Eur. Phys. J. B 63, 245-254 (2008)
https://doi.org/10.1140/epjb/e2008-00229-3

Does sex induce a phase transition?

¹ Instituto de Física, Universidade Federal Fluminense; Av. Litorânea s/n, Boa Viagem, Niterói, 24210-340 RJ, Brazil
² Laboratoire PMMH, École Supérieure de Physique et de Chimie Industrielles, 10 rue Vauquelin, 75231 Paris, France
³ Institute for Theoretical Physics, Cologne University, 50923 Köln, Germany
⁴ Department of Genomics, Wrocław University, ul. Przybyszewskiego 63/77, 51-148 Wrocław, Poland
⁵ Institute of Theoretical Physics, Wrocław University, pl. Maxa Borna 9, 50-204 Wrocław, Poland

Corresponding author: ^a pmco@if.uff.br

Received: 1 October 2007
Revised: 22 February 2008
Published online: 20 June 2008

Abstract

We discovered a dynamic phase transition induced by sexual reproduction. The dynamics is a pure Darwinian rule applied to diploid bit-strings with both fundamental ingredients to drive Darwin's evolution: (1) random mutations and crossings which act in the sense of increasing the entropy (or diversity); and (2) selection which acts in the opposite sense by limiting the entropy explosion. Selection wins this competition if mutations performed at birth are few enough, and thus the wild genotype dominates the steady-state population. By slowly increasing the average number m of mutations, however, the population suddenly undergoes a mutational degradation precisely at a transition point m_c. Above this point, the “bad” alleles (represented by 1-bits) spread over the genetic pool of the population, overcoming the selection pressure. Individuals become selectively alike, and evolution stops. Only below this point, m < m_c, evolutionary life is possible. The finite-size-scaling behaviour of this transition is exhibited for large enough “chromosome” lengths L, through lengthy computer simulations. One important and surprising observation is the L-independence of the transition curves, for large L. They are also independent on the population size. Another is that m_c is near unity, i.e. life cannot be stable with much more than one mutation per diploid genome, independent of the chromosome length, in agreement with reality. One possible consequence is that an eventual evolutionary jump towards larger L enabling the storage of more genetic information would demand an improved DNA copying machinery in order to keep the same total number of mutations per offspring.

> REQUIRED ACTIONS
A) Translate this sentence from the phase transition abstract into Spanish: "Individuals become selectively alike, and evolution stops."
B) List every country named in the affiliations of the phase transition abstract, each listed once.

> AVAILABLE DATA

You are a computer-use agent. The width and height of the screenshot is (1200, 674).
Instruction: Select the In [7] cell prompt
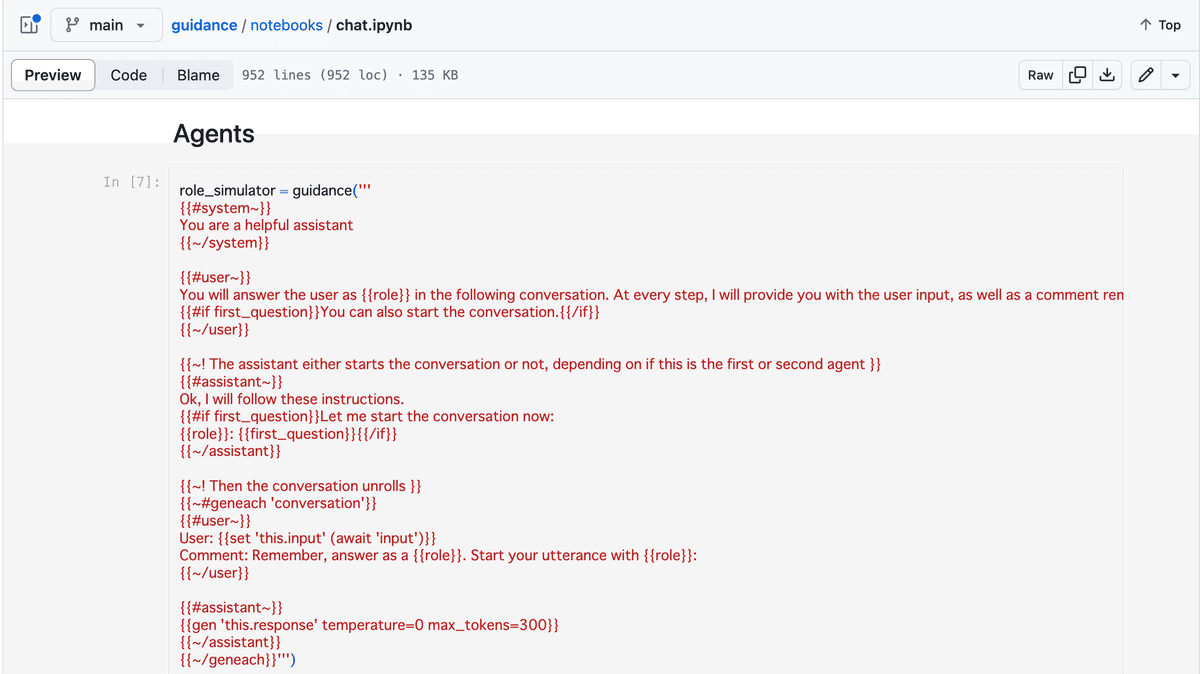[x=131, y=182]
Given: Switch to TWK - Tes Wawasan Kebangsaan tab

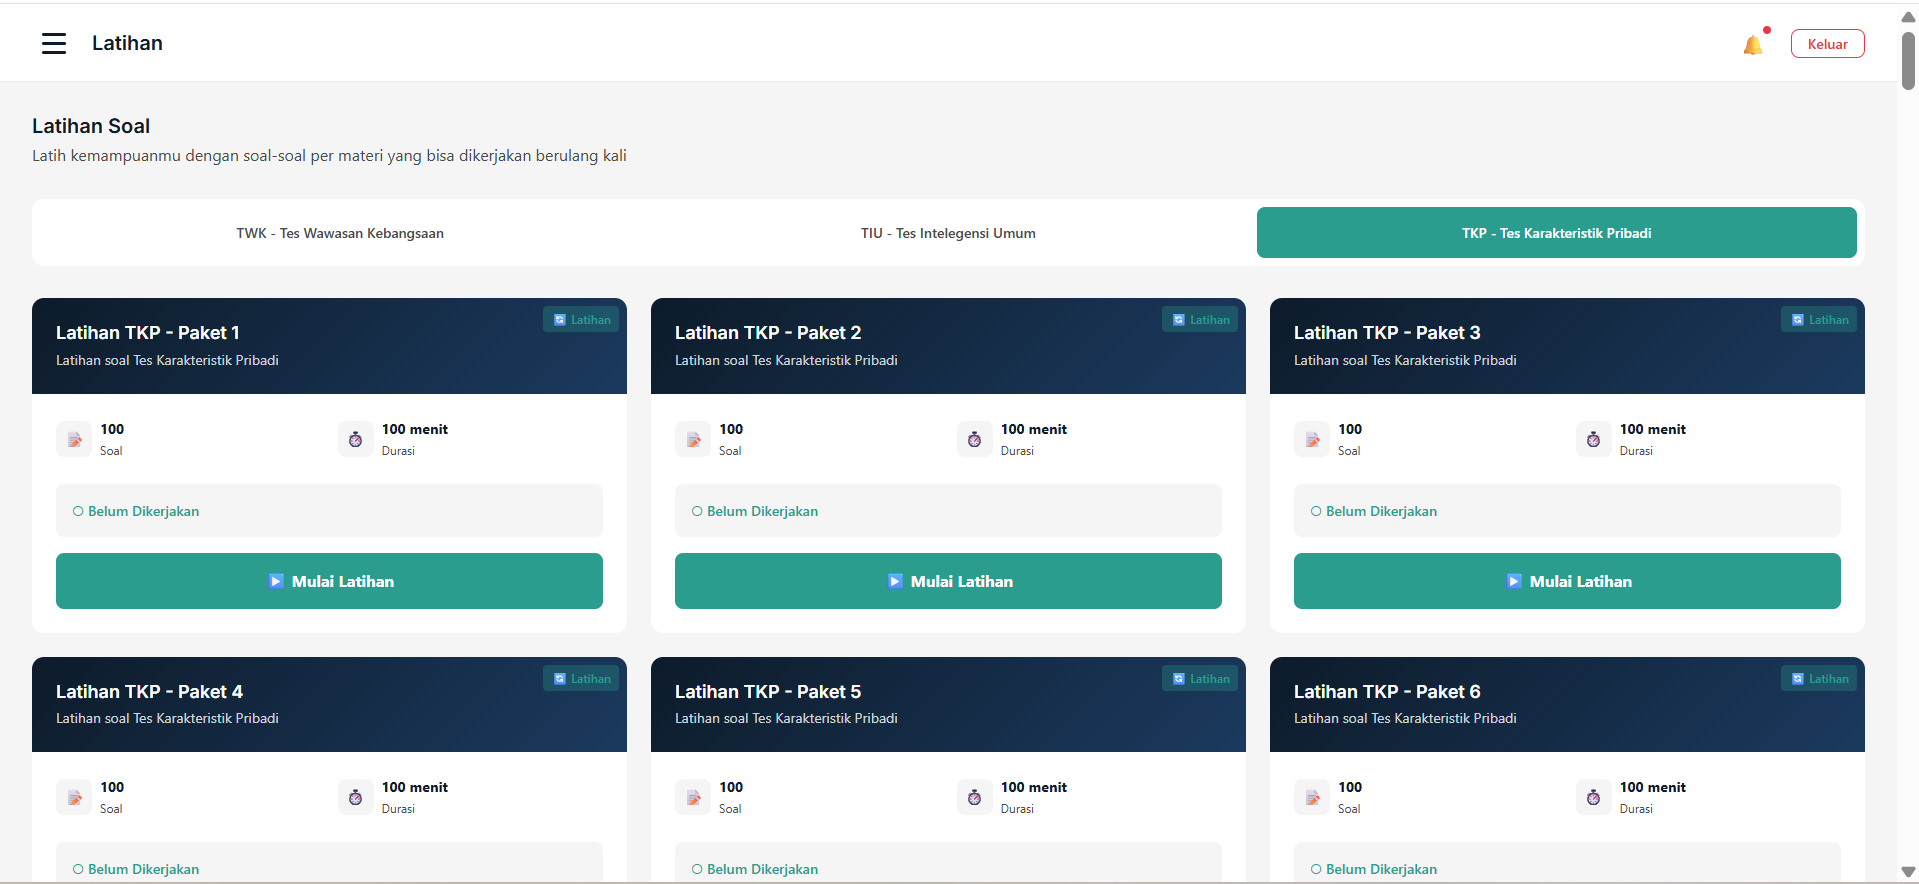Looking at the screenshot, I should pyautogui.click(x=340, y=233).
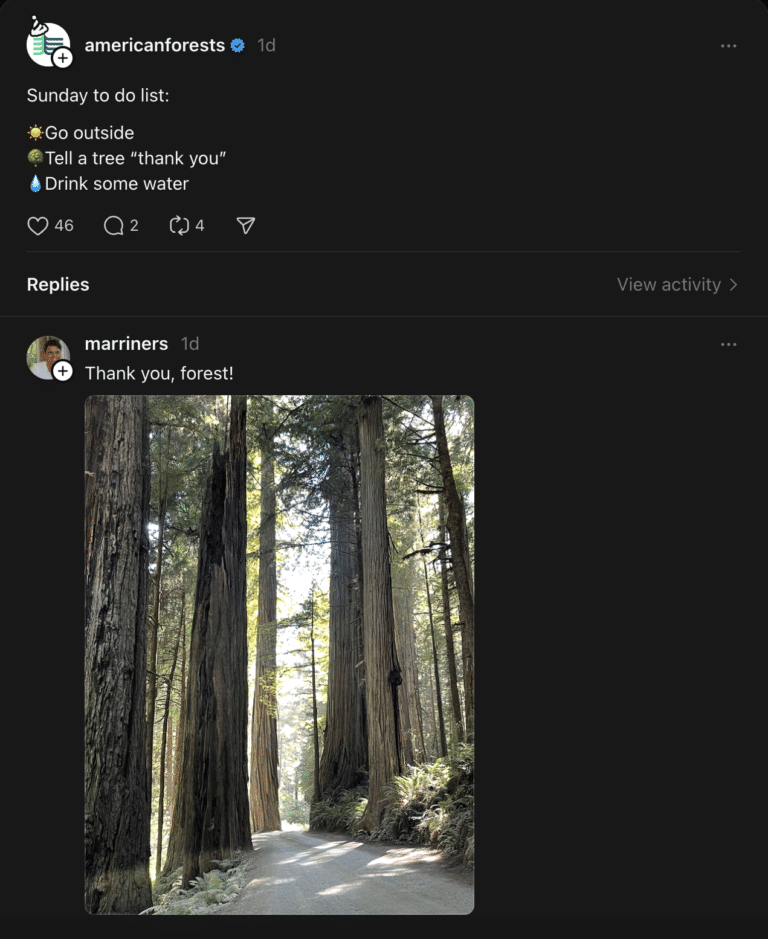The image size is (768, 939).
Task: Share the post via the send arrow
Action: point(243,226)
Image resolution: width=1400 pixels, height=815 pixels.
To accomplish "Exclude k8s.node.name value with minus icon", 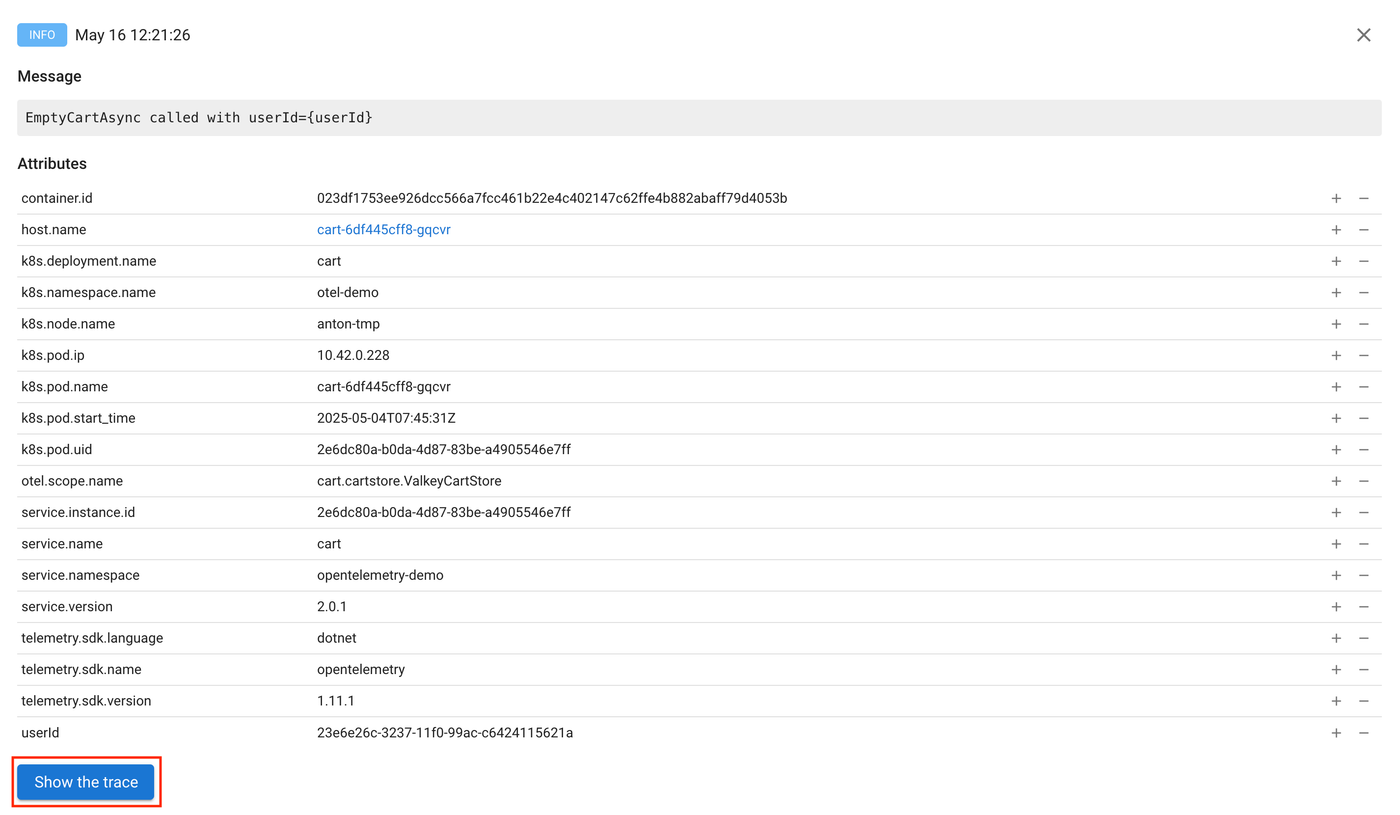I will [x=1363, y=324].
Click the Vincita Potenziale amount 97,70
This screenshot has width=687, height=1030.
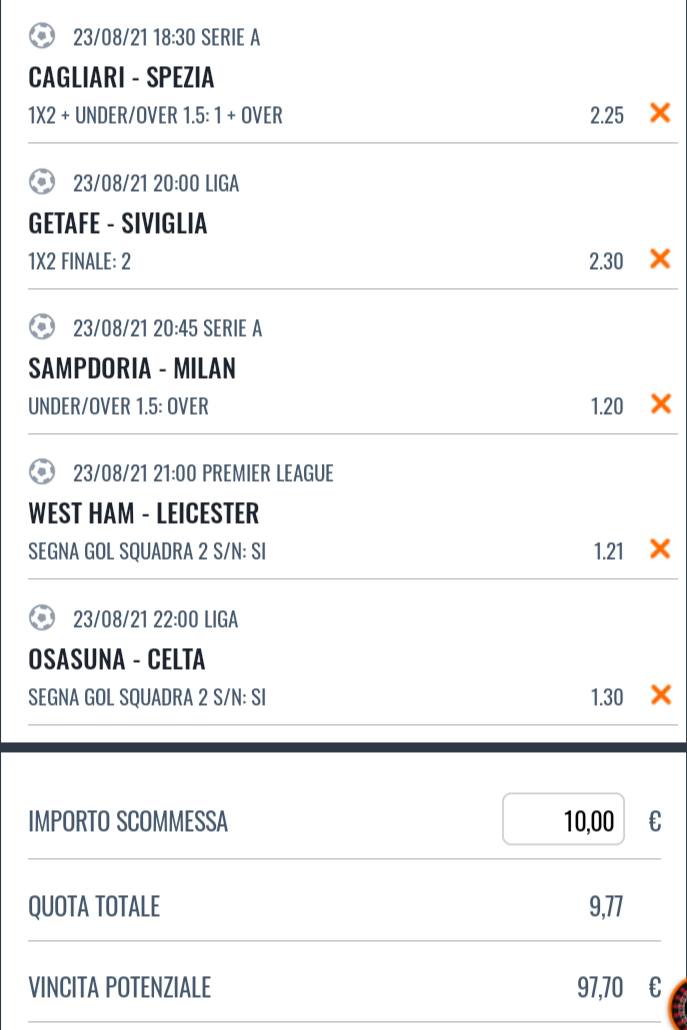pos(600,989)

> YOUR WRITTEN ANSWERS
A) Los individuos se vuelven selectivamente parecidos y la evolución se detiene.

B) Brazil, France, Germany, Poland